* WHAT YOU HAVE TO DO: From the data below, return only the lines from the one with "Where should I" through the one with "The image size is (486, 273).", exact and inclusive, with pictures left out.

* AVAILABLE DATA:
------------
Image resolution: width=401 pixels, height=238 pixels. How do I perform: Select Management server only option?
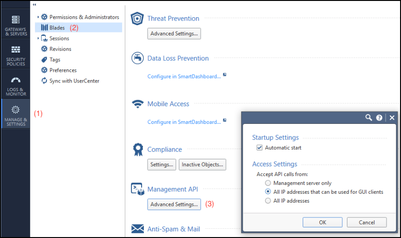pyautogui.click(x=268, y=183)
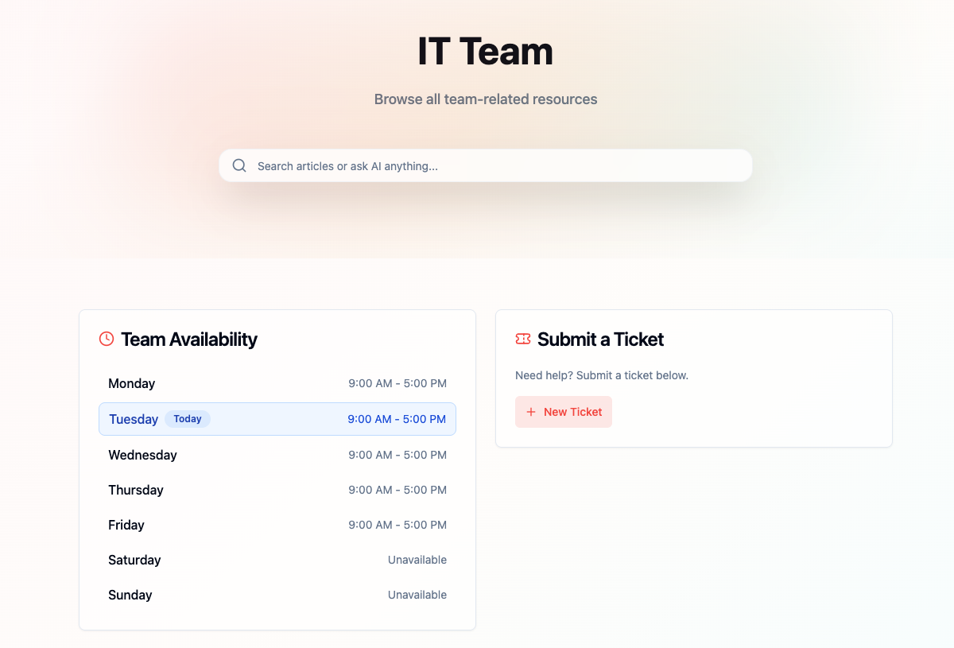Click the plus icon on New Ticket
954x648 pixels.
[531, 412]
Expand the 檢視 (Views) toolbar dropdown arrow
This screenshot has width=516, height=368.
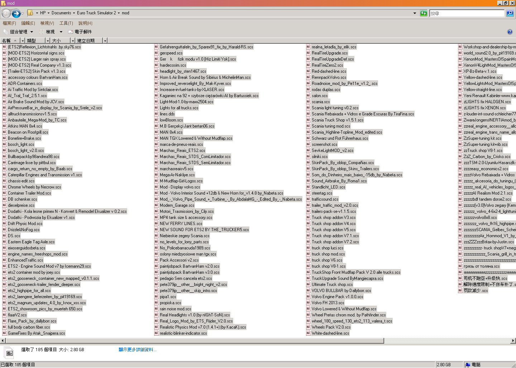click(x=61, y=32)
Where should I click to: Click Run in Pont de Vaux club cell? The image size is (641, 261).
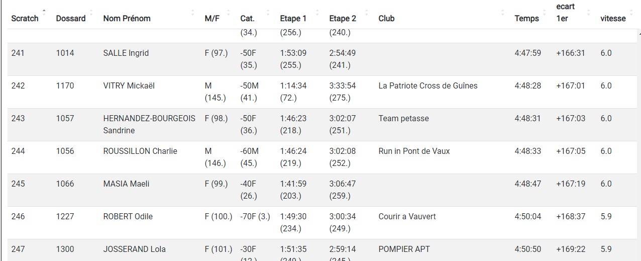[414, 151]
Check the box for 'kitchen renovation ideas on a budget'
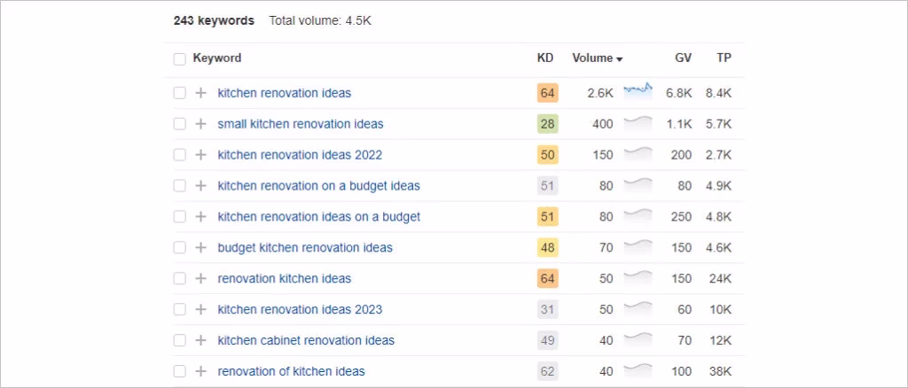908x388 pixels. (x=180, y=217)
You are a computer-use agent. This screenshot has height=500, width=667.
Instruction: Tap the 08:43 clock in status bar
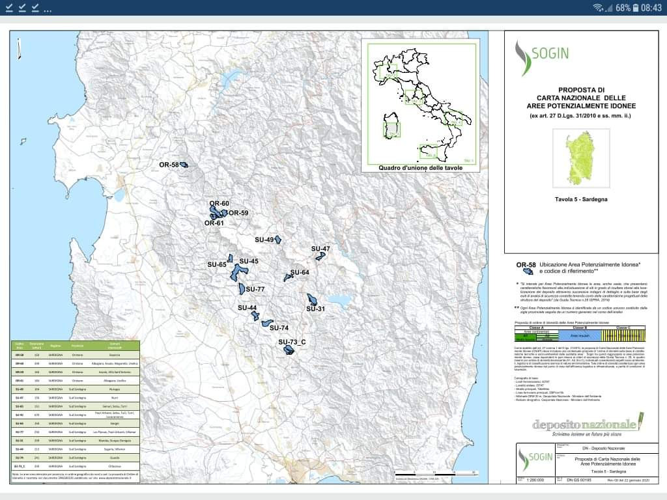(651, 8)
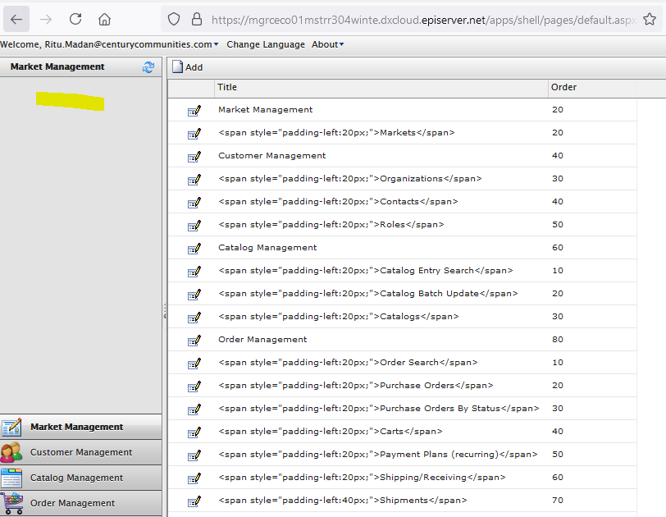Open the user account dropdown menu

pos(109,44)
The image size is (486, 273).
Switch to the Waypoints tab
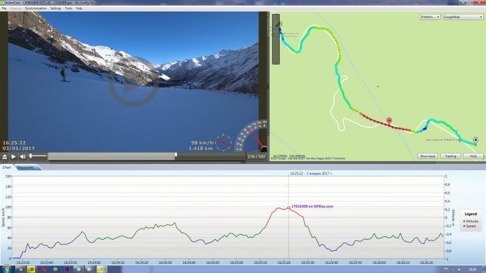(25, 167)
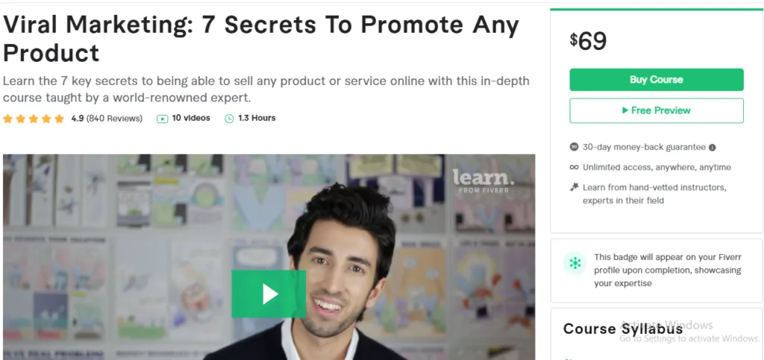Click the 30-day guarantee badge icon
The image size is (764, 360).
[574, 147]
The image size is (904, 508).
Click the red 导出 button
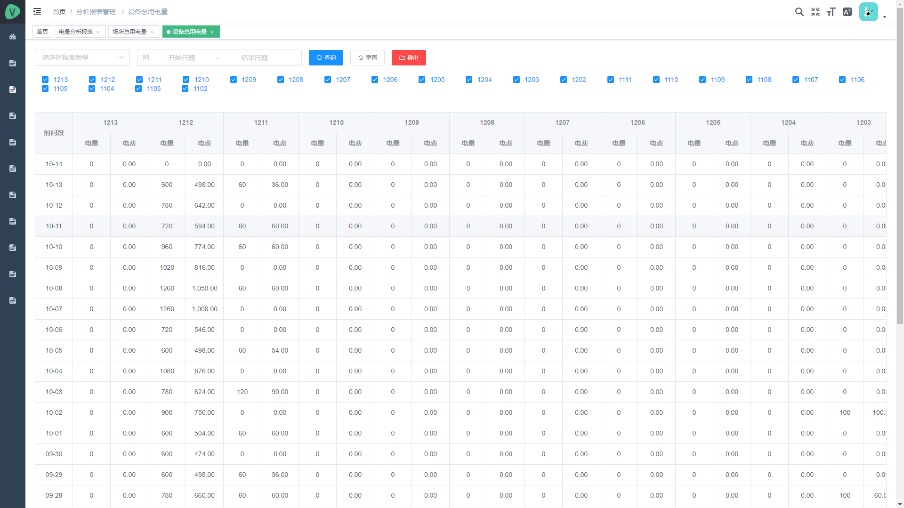click(x=409, y=57)
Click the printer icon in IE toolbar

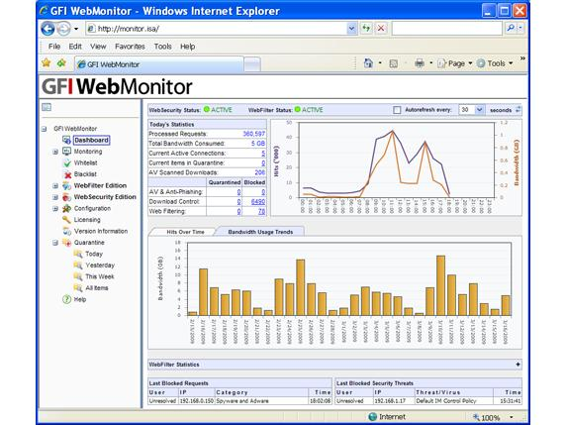point(420,63)
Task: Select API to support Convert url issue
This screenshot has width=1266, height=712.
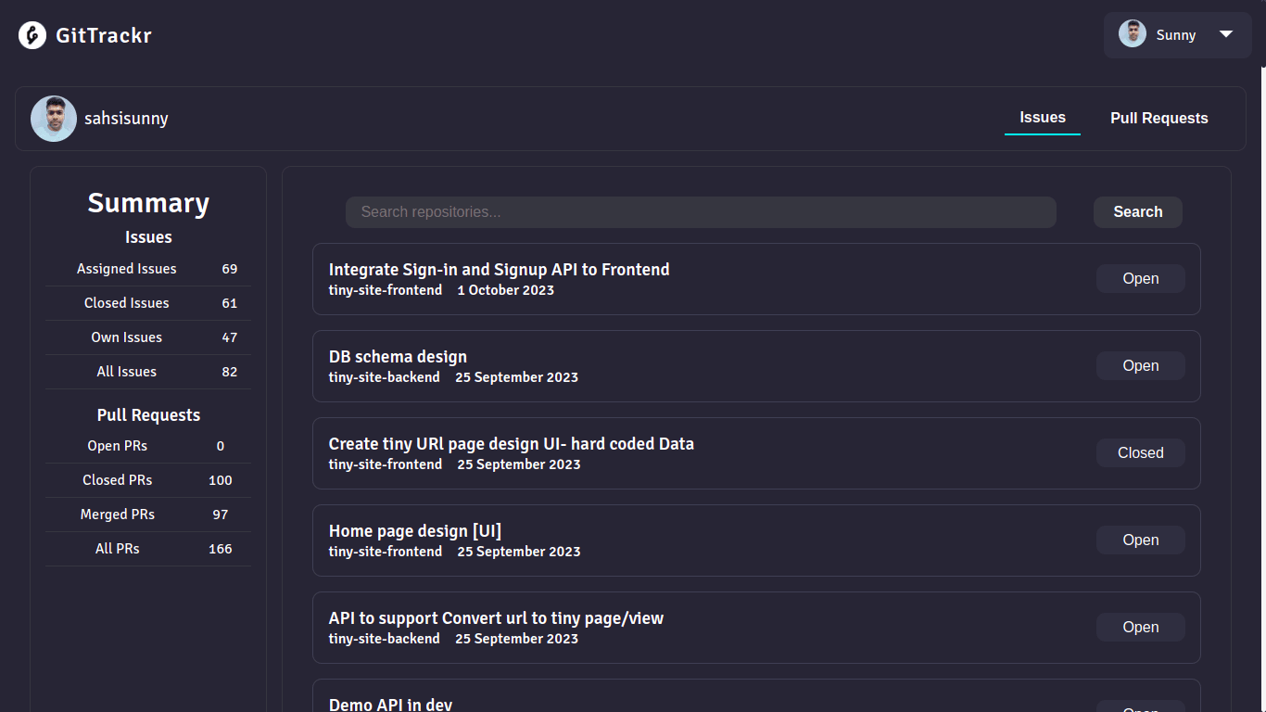Action: [496, 618]
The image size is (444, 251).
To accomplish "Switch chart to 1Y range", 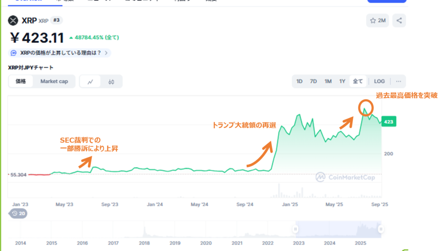I will (342, 81).
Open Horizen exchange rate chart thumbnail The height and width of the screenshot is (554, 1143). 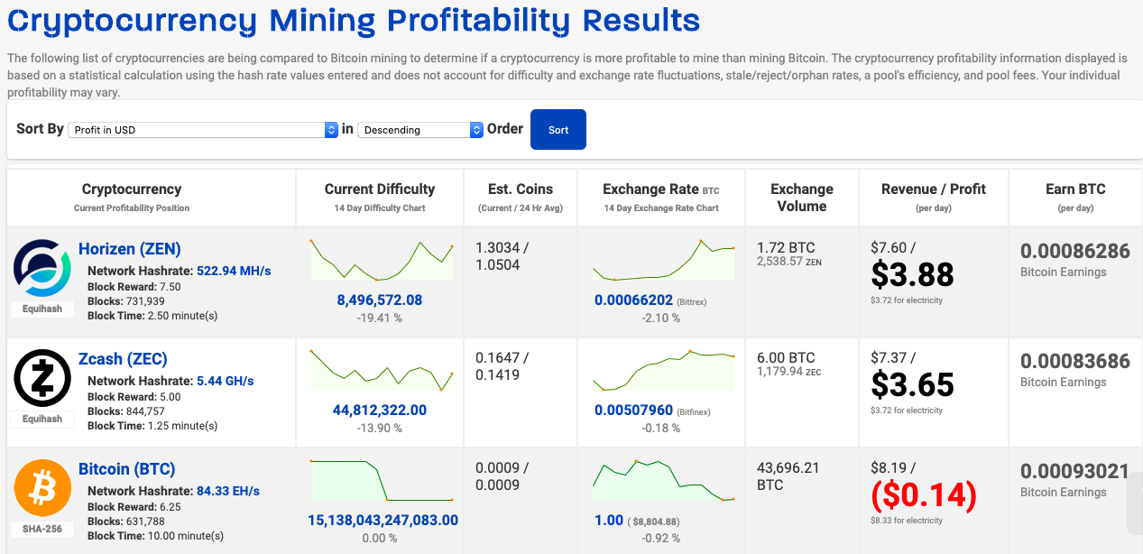[663, 260]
------------
* EXERCISE OUTPUT:
Where should I click to: Click Run in Pont de Vaux club cell? The image size is (641, 261).
[414, 151]
Check the box for 'kitchen renovation ideas on a budget'
908x388 pixels. (x=180, y=217)
You are a computer-use agent. This screenshot has height=500, width=667.
Instruction: Tap the 08:43 clock in status bar
(651, 8)
Open the user account dropdown menu

pos(109,44)
The image size is (486, 273).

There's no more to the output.